Только кроны, как диковинные антаблементы, подпирают движущийся облачный купол.
     Веснами приходят к соснам-великаншам возлюбленные, вырезают на их коре свои имена и уходят - неразлучимые - на всю жизнь.

     ЧЕЛОВЕК В НАНКОВЫХ ПОРТКАХ

Некогда Палех возвышался над окрестными селами и деревнями подобно тому, как сосны-великанши в Заводах возвышаются над уровнем среднего леса. Здесь рождались лесковские Севастьяны, горьковские Салаутины, - люди безмерной работы и безмерного пьянства, люди, хлебнувшие яда искусства, могучие тела, созданные для чего угодно, только не для легкой иконописной кисти, могучие умы, зажатые в тиски церковности: церковь только приоткрыла им вход в мир искусства, не распахнув всех дверей. Икона и водка, не побеждая друг друга, шли по их жизням. Палех насквозь пропах олифой и спиртом, Палех был весь пронизан святым и дьявольским.
     - Народ теперь измельчал. Вот мы онемечились: бороды бреем, в пинжачках ходим; - говорит старейший из мастеров-миниатюристов Иван Михайлович Баканов (о нем будет особая речь впереди). - А бывалошние-то мастера в нанковых портках ходили, босиком, в длинных рубахах и волосы носили длинные, обвязанные веревочкой.
     Много рассказов слыхал я о людях в нанковых портках, о чудаках, в жизни которых трагического было больше, чем смешного. Из тьмы прошлого хочется мне вытащить обрывки их жизней в нашу действительность. Пусть эти люди только в нанковых портках и в рубахах до колен, но сейчас - далекие и невозвратимые - они облекаются в романтическую одежду.

стр. 342

     Палешанам памятна фигура пастуха Ивана Кухаркина, по прозвищу Балхона. Это был человек больших масштабов. Ему было чуждо все маленькое или среднее: саженный рост, дремучая черная борода до пояса, вместо пастушьего рожка - труба, обладавшая громовым голосом, и ко всему этому - огромная семья, которая вечно жила в огромной нужде.

ВЫДЕРЖКИ ИЗ СТРОК:
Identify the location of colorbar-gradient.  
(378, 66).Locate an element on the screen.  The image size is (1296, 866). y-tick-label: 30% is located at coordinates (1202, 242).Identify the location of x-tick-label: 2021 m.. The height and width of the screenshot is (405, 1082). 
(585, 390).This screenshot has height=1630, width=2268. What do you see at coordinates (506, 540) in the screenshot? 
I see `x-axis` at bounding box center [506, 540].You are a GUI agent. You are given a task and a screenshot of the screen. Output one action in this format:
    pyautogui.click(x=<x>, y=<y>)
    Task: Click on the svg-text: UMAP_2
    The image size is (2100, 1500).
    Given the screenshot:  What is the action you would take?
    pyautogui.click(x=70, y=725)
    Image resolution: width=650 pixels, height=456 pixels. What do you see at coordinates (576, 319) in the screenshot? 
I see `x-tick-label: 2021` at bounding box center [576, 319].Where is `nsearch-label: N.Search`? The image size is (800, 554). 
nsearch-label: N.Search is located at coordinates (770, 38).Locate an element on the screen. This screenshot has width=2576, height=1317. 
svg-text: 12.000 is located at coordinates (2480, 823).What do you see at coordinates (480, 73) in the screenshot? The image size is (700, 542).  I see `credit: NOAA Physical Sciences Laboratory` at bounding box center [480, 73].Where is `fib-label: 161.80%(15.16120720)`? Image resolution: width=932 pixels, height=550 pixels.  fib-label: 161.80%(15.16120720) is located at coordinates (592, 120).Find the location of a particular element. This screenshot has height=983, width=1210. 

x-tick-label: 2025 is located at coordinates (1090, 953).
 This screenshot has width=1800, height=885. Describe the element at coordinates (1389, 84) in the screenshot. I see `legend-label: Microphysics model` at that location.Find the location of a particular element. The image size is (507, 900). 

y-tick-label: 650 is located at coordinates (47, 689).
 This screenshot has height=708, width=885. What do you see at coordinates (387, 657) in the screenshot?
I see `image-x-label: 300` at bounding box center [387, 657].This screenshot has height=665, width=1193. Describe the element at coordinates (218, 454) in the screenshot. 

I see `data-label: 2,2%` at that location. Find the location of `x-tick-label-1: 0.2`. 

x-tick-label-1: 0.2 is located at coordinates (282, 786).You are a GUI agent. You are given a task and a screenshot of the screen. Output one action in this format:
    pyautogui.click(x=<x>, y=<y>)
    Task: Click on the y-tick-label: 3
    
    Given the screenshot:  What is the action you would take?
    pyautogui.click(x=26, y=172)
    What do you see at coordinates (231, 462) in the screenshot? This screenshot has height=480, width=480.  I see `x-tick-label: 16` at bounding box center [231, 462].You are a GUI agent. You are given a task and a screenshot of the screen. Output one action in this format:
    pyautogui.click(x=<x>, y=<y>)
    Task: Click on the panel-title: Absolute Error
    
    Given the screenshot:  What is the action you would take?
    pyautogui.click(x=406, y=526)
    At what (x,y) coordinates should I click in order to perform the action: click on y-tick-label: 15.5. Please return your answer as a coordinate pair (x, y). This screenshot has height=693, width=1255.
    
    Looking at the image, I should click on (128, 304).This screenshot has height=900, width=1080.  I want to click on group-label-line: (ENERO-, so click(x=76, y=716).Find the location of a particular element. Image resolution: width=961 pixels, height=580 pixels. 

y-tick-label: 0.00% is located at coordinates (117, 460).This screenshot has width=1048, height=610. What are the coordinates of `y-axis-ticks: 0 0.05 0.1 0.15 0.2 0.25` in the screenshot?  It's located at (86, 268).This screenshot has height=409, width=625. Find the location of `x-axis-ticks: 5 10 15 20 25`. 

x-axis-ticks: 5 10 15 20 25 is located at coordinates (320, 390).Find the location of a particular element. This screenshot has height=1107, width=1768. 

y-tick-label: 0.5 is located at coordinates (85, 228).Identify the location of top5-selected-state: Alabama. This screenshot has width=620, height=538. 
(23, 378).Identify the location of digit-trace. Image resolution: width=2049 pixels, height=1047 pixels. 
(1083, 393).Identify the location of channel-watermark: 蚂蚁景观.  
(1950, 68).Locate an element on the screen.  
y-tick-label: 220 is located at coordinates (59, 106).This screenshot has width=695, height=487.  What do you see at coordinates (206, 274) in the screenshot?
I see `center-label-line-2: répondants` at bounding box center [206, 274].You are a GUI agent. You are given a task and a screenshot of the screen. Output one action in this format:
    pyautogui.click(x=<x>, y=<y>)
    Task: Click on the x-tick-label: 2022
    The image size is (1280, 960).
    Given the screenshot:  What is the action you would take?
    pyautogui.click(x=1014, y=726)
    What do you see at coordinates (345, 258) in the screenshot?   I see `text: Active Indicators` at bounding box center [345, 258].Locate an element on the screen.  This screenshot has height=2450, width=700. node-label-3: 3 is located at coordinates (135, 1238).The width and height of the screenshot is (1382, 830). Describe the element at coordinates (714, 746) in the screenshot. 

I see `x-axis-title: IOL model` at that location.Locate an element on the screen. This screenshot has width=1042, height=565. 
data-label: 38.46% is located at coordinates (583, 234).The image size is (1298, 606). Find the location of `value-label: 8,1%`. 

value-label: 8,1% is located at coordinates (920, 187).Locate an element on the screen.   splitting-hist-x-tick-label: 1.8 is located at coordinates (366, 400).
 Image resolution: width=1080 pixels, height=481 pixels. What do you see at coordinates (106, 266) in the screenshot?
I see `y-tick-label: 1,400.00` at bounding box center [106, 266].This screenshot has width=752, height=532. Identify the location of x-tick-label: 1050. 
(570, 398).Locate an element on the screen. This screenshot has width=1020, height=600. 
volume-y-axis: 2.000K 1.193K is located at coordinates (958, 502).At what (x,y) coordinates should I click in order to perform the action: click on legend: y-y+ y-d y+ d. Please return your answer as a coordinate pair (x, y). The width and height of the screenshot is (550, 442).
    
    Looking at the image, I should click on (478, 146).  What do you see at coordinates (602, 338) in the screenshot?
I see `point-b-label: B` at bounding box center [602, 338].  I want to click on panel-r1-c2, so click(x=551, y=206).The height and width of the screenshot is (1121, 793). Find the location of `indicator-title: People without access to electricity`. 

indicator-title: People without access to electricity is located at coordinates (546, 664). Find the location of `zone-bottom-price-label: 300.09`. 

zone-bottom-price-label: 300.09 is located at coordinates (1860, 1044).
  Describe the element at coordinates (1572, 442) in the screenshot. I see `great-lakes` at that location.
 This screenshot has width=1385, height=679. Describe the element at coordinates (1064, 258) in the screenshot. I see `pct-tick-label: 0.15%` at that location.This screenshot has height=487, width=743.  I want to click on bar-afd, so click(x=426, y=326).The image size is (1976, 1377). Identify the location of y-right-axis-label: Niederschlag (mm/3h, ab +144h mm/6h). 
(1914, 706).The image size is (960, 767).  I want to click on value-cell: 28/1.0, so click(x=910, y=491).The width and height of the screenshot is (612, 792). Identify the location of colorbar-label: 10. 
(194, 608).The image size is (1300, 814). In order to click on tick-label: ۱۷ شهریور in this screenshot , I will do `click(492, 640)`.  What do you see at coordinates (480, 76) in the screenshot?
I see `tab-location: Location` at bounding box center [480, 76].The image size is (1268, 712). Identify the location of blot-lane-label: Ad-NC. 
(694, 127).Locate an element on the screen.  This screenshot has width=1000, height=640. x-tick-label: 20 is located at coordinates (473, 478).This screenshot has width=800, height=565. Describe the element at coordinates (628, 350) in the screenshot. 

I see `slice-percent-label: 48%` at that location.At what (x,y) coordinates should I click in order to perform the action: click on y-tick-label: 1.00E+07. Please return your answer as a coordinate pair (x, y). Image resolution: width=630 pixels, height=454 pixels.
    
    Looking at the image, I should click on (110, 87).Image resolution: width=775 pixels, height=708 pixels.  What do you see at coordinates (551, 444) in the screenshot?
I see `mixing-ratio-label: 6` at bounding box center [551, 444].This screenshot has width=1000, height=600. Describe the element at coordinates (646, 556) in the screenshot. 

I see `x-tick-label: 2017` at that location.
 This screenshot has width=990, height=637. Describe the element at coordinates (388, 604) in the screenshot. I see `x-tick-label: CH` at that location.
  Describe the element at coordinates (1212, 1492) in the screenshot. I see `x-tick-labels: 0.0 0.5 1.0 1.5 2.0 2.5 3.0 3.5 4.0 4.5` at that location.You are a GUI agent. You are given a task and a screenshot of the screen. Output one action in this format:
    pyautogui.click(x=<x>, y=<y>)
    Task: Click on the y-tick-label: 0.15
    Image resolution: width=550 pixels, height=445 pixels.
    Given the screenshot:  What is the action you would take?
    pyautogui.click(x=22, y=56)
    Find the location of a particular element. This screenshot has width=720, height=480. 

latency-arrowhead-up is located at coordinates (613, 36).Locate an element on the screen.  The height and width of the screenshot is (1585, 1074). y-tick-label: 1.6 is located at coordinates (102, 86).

ЗАДАНИЕ: Выведите полностью исходный текст, приведённый выше перед строками, не меняя в нём ни слова.

ОТВЕТ К ЗАДАНИЮ:
Только кроны, как диковинные антаблементы, подпирают движущийся облачный купол.
     Веснами приходят к соснам-великаншам возлюбленные, вырезают на их коре свои имена и уходят - неразлучимые - на всю жизнь.

     ЧЕЛОВЕК В НАНКОВЫХ ПОРТКАХ

Некогда Палех возвышался над окрестными селами и деревнями подобно тому, как сосны-великанши в Заводах возвышаются над уровнем среднего леса. Здесь рождались лесковские Севастьяны, горьковские Салаутины, - люди безмерной работы и безмерного пьянства, люди, хлебнувшие яда искусства, могучие тела, созданные для чего угодно, только не для легкой иконописной кисти, могучие умы, зажатые в тиски церковности: церковь только приоткрыла им вход в мир искусства, не распахнув всех дверей. Икона и водка, не побеждая друг друга, шли по их жизням. Палех насквозь пропах олифой и спиртом, Палех был весь пронизан святым и дьявольским.
     - Народ теперь измельчал. Вот мы онемечились: бороды бреем, в пинжачках ходим; - говорит старейший из мастеров-миниатюристов Иван Михайлович Баканов (о нем будет особая речь впереди). - А бывалошние-то мастера в нанковых портках ходили, босиком, в длинных рубахах и волосы носили длинные, обвязанные веревочкой.
     Много рассказов слыхал я о людях в нанковых портках, о чудаках, в жизни которых трагического было больше, чем смешного. Из тьмы прошлого хочется мне вытащить обрывки их жизней в нашу действительность. Пусть эти люди только в нанковых портках и в рубахах до колен, но сейчас - далекие и невозвратимые - они облекаются в романтическую одежду.

стр. 342

     Палешанам памятна фигура пастуха Ивана Кухаркина, по прозвищу Балхона. Это был человек больших масштабов. Ему было чуждо все маленькое или среднее: саженный рост, дремучая черная борода до пояса, вместо пастушьего рожка - труба, обладавшая громовым голосом, и ко всему этому - огромная семья, которая вечно жила в огромной нужде.